The nearly brand-new tire for Mommy’s car got a nail in the side of it, and overnight, it froze after it flattened.

As it began snowing, you watched me through the front door, making snake shapes out of your Thomas the Train track against the glass.

Thank God this happened on the one day of the week where it didn’t really interfere with our family’s schedule. Had this happened any other day than Saturday morning, it definitely would have been quite annoying and offensive us getting to work and school, or at least church.

Lucky for you, Mommy and I let you pick out a toy car while the tire was getting replaced. You chose a green 1963 Aston Martin, by the way.

(Not to self: Always buy the extended warranty on tires from Firestone… We only had to pay 20 bucks to cover taxes and a re-up on the warranty. Brand-new tire and labor, $20.)

What could have been a really bad day, where I wasn’t able to change the flat to the spare to drive it to the tire store, meaning we had to pay for a tow truck or something, and where I didn’t fork out the extra cash last time for the extended warranty, we would have lost hundreds of dollars today.

Instead, only 20 bucks.

Plus, you got a very special treat for lunch once we got back to our house. I couldn’t have planned it this way, but yesterday, Annie’s Homegrown had someone personally deliver one of their new Macaroni & Cheese pizzas for you to try.

I’ve always been very outspoken in promoting their company, like a couple of months ago when I reported that they were ranked #10 on Forbes’ list of Best Small Companies in America.

By default, I have become a brand evangelist for Annie’s Homegrown, so passionate about the fact that they are committed to saying no to GMO’s (and Monsanto) and petroleum-based food dyes (like Kraft uses).

And by default, you have become an unoffical poster child for them.

(We’re even trying to work it out where we can visit their headquarters in Berkely next summer when we visit Mommy’s side of the family in Sacramento.)

So, unsurprisingly, Annie’s Homegrown chose you as one of the first kids in America to review their new Macaroni & Cheese pizza.
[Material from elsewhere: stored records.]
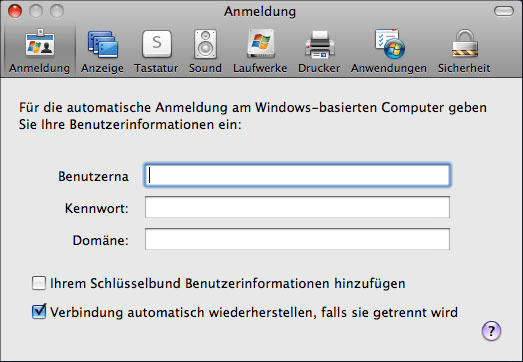Click the Laufwerke label in toolbar
Viewport: 523px width, 362px height.
[x=260, y=68]
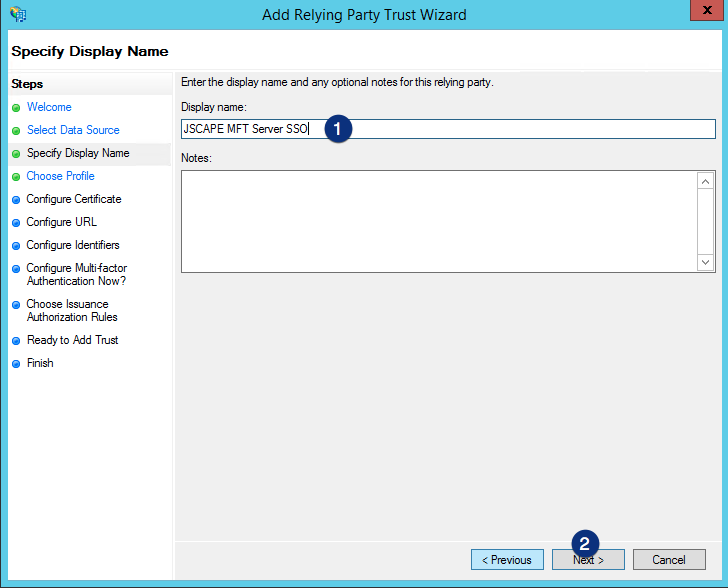Click the blue bullet beside Finish step
Screen dimensions: 728x588
tap(16, 364)
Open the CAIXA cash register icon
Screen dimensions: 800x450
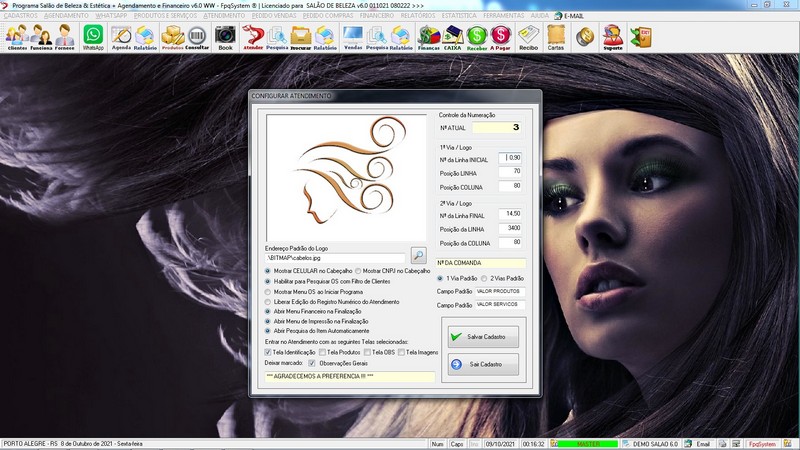coord(453,37)
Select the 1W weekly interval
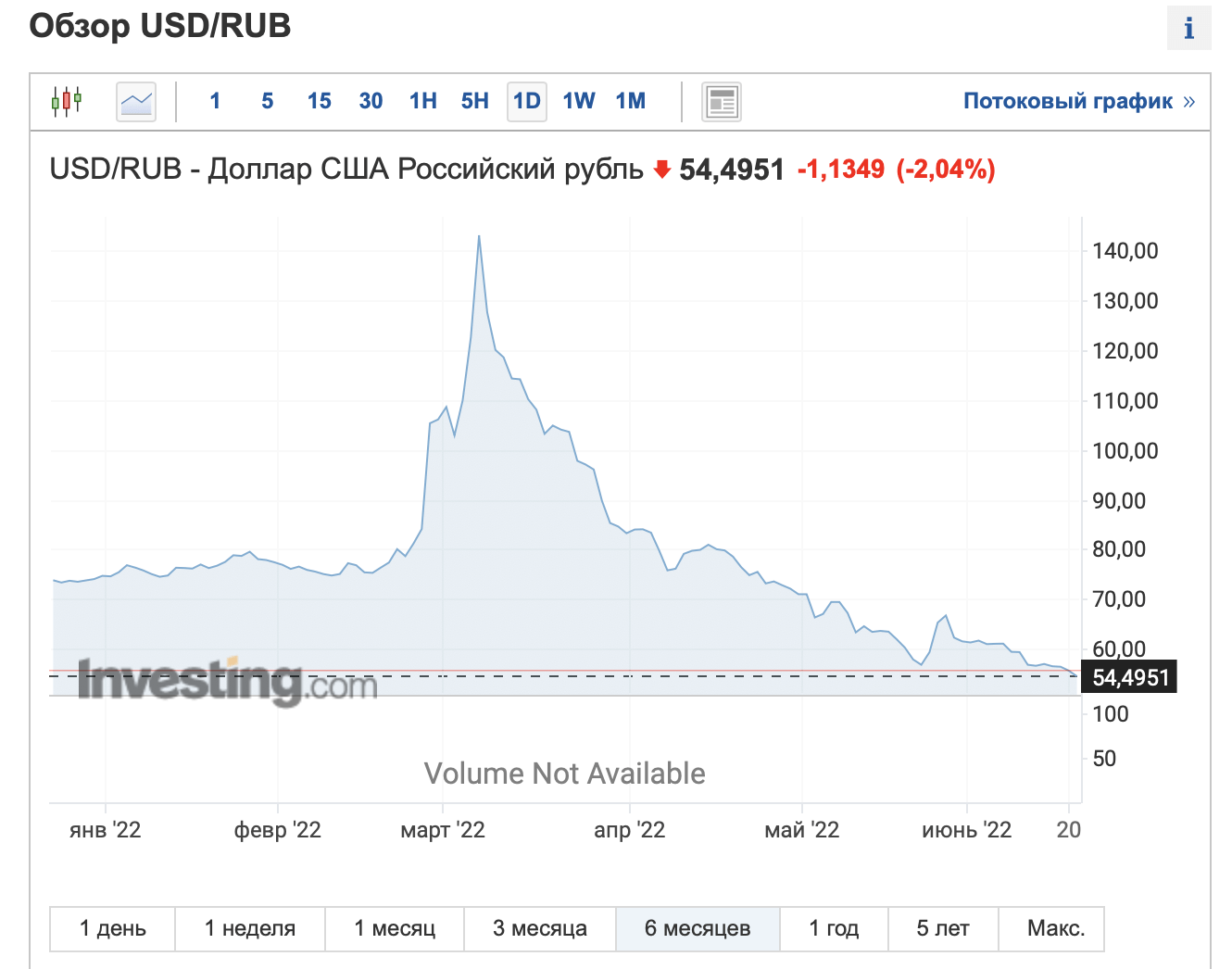Screen dimensions: 1232x969 (579, 101)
I kept a little notepad handy to document your thoughts on it:

After seeing Mommy pull it out of the oven, you proudly proclaimed, “I’m going to eat all of that pizza!”
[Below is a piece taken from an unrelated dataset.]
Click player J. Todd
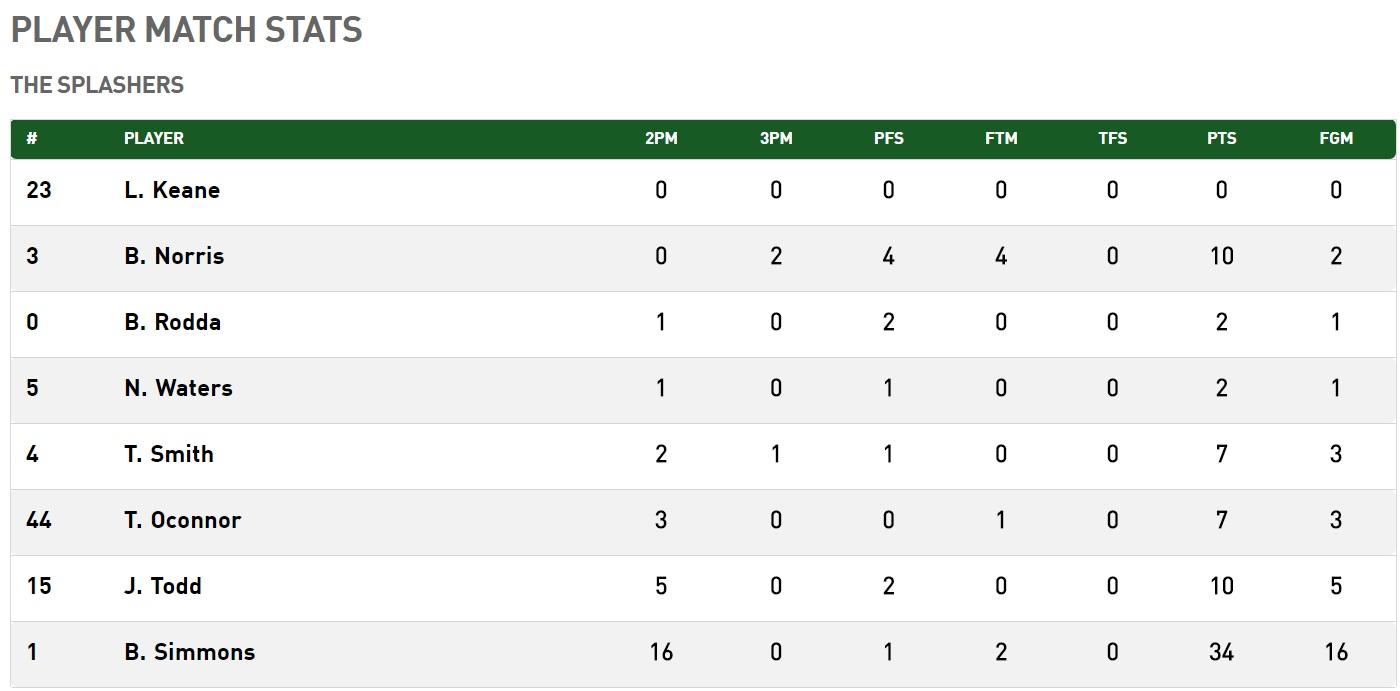 (x=163, y=586)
I should point out that you didn’t know you were doing a food review, so I found it pretty interesting that on your own, after you finished the last bite, you provided solid and definite feedback that I didn’t even ask you for:

“Daddy, I like this new mac-and-cheese pizza you got me.”
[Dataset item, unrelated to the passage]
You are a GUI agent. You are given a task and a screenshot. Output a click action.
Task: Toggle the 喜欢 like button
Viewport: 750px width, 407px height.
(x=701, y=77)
So I think that pretty much sums it up for the folks at Annie’s Homegrown and for the other curious kids across America who heard about that new mac-and-cheese pizza:

Jack liked it!

Since I was already recording everything you were saying, I want to remind you of the last thing you said before I stopped writing it all down:

“No Huggies, no kissies, ’til I see that wagon bean!”

(That’s your verson of the 1986 hit by The Georgia Satellites, “Keep Your Hands To Yourself.”)

The highlight of my day, though, was going back through the pictures of today’s events and seeing the parallel pictures, comparing me changing and rolling the flat tire in the morning to you changing and rolling your “brown tire” (the base of a papasan chair) later in the afternoon.

It wasn’t a coincidence you were doing that.

Yeah, that pretty much made my day, kid.

 

Love,

Daddy

 

Disclaimer: The food mentioned in this story was provided at the expense of Annie’s Homegrown, for the purpose of reviewing.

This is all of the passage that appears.